We either want to use authentication based on the long-lived ServiceAccount/Bearer Token or an option, better an automatism, that rotates the TLS client cert.

Screenshots

Version

$ argocd version
argocd: v2.11.0+d3f33c0
  BuildDate: 2024-05-07T16:21:23Z
  GitCommit: d3f33c00197e7f1d16f2a73ce1aeced464b07175
  GitTreeState: clean
  GoVersion: go1.21.9
  Compiler: gc
  Platform: linux/amd64
argocd-server: v2.10.7+b060053
  BuildDate: 2024-04-15T08:45:08Z
  GitCommit: b060053b099b4c81c1e635839a309c9c8c1863e9
  GitTreeState: clean
  GoVersion: go1.21.3
  Compiler: gc
  Platform: linux/amd64
  Kustomize Version: v5.2.1 2023-10-19T20:13:51Z
  Helm Version: v3.14.3+gf03cc04
  Kubectl Version: v0.26.11
  Jsonnet Version: v0.20.0

Logs

see above...

Thank you very much for taking care of this issue.
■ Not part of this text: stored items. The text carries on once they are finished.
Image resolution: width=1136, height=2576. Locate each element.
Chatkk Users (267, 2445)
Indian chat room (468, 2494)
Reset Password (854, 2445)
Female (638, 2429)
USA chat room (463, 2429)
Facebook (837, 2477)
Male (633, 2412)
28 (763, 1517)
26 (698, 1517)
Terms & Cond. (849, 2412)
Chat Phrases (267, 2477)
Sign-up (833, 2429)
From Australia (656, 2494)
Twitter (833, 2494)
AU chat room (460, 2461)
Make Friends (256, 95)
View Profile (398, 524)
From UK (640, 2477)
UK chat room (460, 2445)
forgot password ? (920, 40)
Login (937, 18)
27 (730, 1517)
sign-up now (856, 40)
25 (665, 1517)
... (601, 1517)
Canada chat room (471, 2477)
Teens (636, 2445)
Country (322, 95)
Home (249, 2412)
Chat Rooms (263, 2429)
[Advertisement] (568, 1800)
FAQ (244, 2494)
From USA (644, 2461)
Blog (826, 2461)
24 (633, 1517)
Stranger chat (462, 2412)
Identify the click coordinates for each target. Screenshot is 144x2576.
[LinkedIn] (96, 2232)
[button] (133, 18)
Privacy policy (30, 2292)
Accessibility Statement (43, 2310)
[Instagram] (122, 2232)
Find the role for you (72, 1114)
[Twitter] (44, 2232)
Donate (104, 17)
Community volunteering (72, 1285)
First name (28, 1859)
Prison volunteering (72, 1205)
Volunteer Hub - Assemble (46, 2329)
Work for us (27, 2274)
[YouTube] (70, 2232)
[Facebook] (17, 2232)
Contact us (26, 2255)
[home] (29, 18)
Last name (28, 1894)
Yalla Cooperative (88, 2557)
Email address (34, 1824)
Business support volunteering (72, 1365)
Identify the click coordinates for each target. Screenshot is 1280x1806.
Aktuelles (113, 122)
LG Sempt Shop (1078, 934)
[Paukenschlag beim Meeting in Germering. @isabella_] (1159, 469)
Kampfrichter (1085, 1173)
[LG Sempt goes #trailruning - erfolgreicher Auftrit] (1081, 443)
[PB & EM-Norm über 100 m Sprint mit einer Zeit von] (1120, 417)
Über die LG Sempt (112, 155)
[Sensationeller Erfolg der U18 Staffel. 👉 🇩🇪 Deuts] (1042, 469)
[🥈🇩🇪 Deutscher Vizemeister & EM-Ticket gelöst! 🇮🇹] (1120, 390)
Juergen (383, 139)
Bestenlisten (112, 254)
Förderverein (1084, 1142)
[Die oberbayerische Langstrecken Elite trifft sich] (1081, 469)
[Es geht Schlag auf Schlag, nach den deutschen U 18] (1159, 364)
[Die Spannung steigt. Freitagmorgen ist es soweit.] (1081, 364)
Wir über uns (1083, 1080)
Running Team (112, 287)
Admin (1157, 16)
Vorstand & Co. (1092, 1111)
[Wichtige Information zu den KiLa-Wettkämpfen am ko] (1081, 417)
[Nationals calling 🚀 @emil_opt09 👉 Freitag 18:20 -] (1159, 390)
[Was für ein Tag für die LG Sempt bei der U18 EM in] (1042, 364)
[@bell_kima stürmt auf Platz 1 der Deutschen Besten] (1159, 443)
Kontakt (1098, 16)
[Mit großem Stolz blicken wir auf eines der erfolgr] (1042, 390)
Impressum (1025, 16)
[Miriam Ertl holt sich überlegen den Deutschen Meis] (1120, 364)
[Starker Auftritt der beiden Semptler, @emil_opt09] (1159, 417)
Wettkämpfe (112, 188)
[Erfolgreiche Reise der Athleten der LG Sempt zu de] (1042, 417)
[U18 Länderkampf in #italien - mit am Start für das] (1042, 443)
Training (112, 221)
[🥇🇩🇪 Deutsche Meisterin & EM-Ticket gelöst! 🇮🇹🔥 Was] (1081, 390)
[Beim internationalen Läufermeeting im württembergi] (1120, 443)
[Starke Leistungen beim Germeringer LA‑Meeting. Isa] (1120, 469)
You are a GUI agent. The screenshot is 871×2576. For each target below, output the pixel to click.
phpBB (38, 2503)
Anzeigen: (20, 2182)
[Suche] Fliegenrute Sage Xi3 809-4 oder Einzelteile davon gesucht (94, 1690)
We would be pleased if you could give us a permanent solution.

DonOtuseGH commented 3 months ago

Do you need further information to investigate this issue?

DonOtuseGH commented 2 months ago

Is there anything we can contribute to further analyzing, testing or finding a solution?